What are the advantages?

  • Most ultrasound is non-invasive (no needles or injections).
  • Ultrasound is widely available and less expensive than other scans.
  • Ultrasound imaging is extremely safe (no ionizing radiation).
  • Ultrasound scanning can see soft tissues that do not show up well on x-rays, for example moving tendons.
  • Ultrasound can be used to help guide biopsies, injections, stents, drainages, and during surgical operations.
  • You can discuss your symptoms with the Doctor during the scan.
  • Colour Doppler Ultrasound is very good at evaluating blood flow.
  • Ultrasound likes soft tissues that are solid and uniform or filled with fluid.
  • Ultrasound has a higher resolution than MRI and is better at seeing more superficial structures.

And the disadvantages?

  • It requires a lot of training to learn to perform and interpret ultrasound scans, particularly as there are lots of different techniques.
  • There is a risk of heating soft tissues in therapeutic higher frequency ultrasound.
  • Ultrasound waves are disrupted by air and bone, so ultrasound cannot always see the bowel or inside bones.
  • It is harder to see inside larger patients, as sound waves are weakened passing through increased soft tissue.
  • MRI scans tend to be better for muscle injuries, stress fractures, and assessing the inside of bone and joints, although both tests can often be used well in combination.

What is ultrasound best for in musculoskeletal radiology?
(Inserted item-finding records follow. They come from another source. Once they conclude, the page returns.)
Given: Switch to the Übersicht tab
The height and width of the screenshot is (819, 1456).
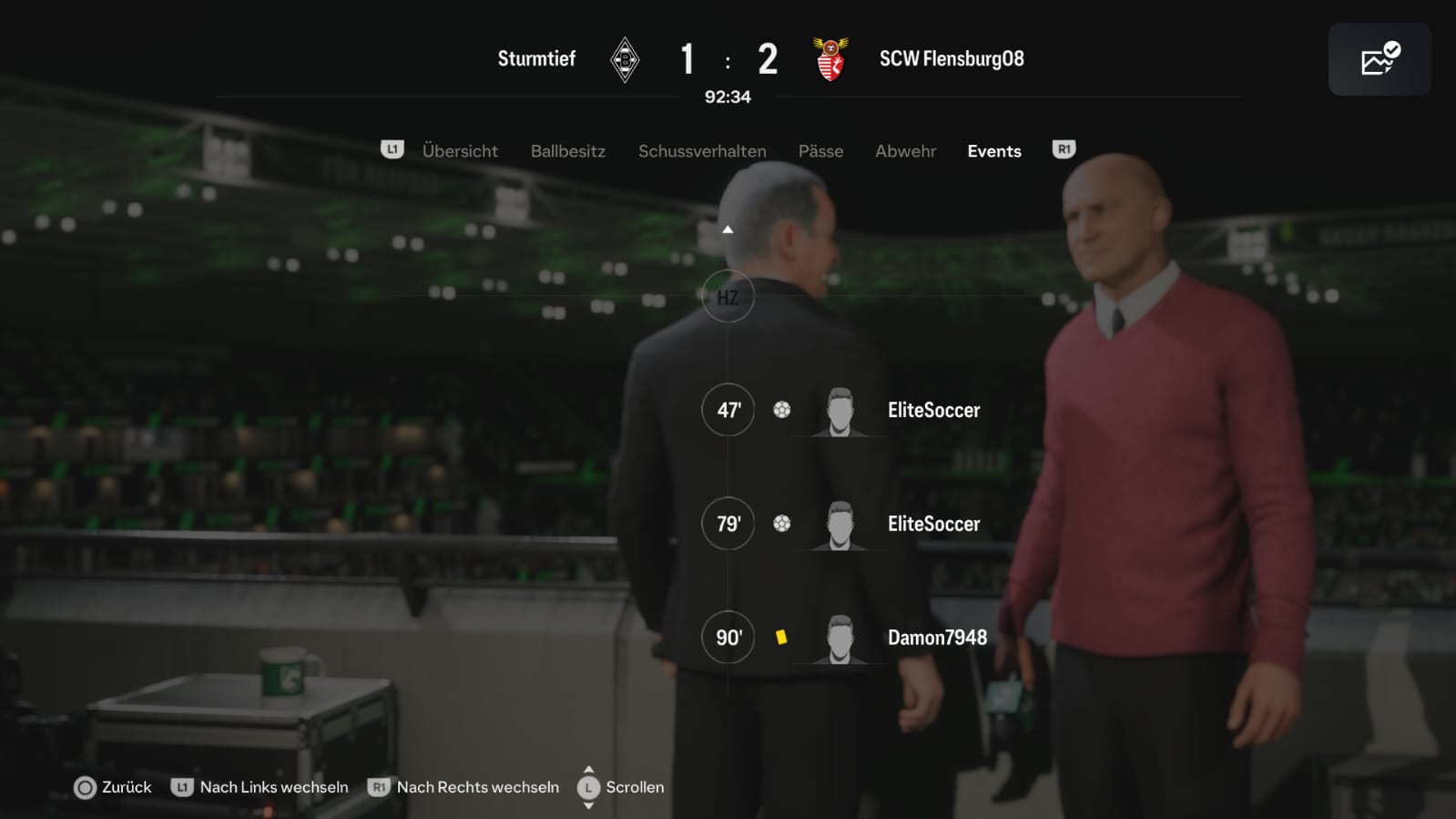Looking at the screenshot, I should [x=460, y=151].
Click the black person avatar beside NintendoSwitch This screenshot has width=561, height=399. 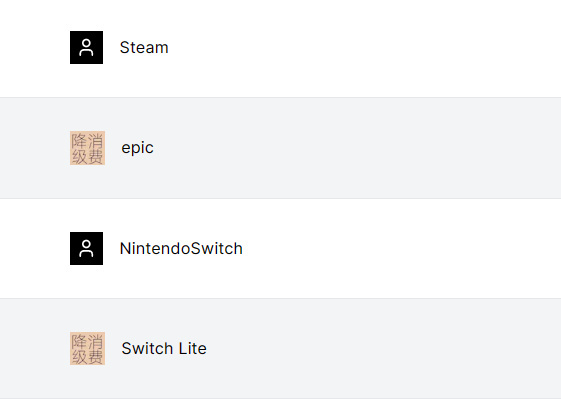click(x=86, y=248)
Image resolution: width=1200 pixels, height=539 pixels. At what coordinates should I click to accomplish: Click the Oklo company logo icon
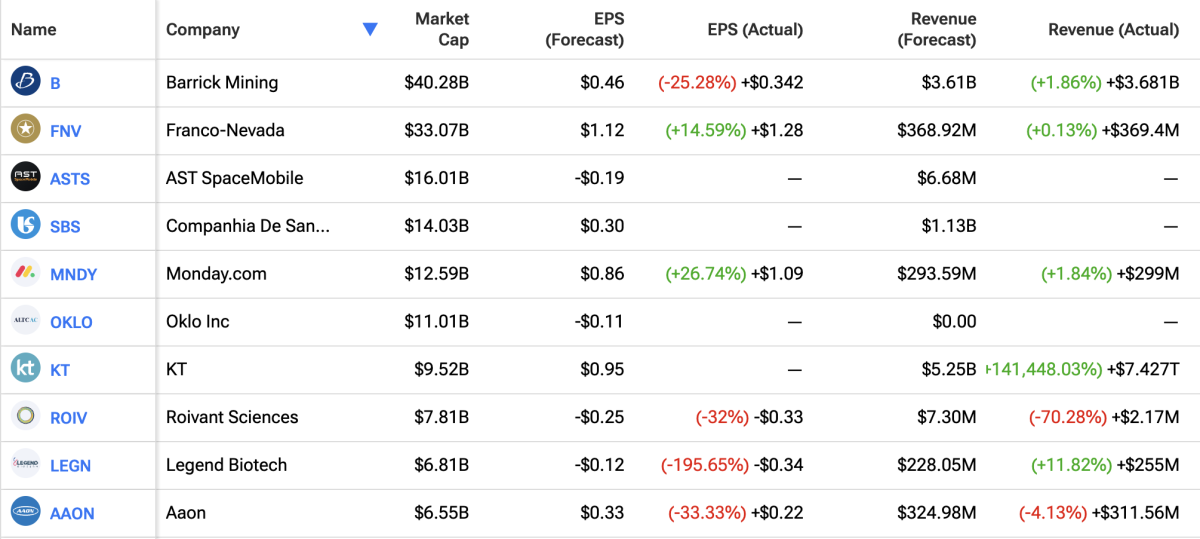coord(25,321)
  • Lumps and bumps, collections, large bruises, and cysts.
  • Tendons – rotator cuff, tennis elbow, wrist, hip, knee, ankle including the Achilles.
  • Abdominal wall and groin hernias.
  • Ankle ligaments.
  • Arthritis and some muscle injuries.
  • Injection treatments for tendinopathy and arthritis
  • High-volume injections (hydrodilatation) for frozen shoulder.

Are there different types of ultrasound scan?

Different types of transducer can assess different structures:

  • Head and Neck – eyes, thyroid and parathyroid glands
  • Chest – heart, breasts, and fluid on the lungs
  • Abdomen – liver, gallbladder, spleen, pancreas, kidneys
  • Pelvis – bladder, uterus, ovaries, prostate, scrotum and testicles
  • Foetus in pregnant patients
  • Infants – brain, hips, and spine
  • Musculoskeletal system – see above
  • Blood vessels – arteries (carotid) and veins (DVT)

Recent developments in ultrasound scanning

  • 3D ultrasound scanning of the breast for better detection of cancer.
  • Mobile handheld ultrasound equipment that can connect to a tablet or smartphone.
  • Wearable ultrasound devices used for the treatment of chronic pain.
  • Treatment of rheumatoid arthritis and soft tissue sports injuries.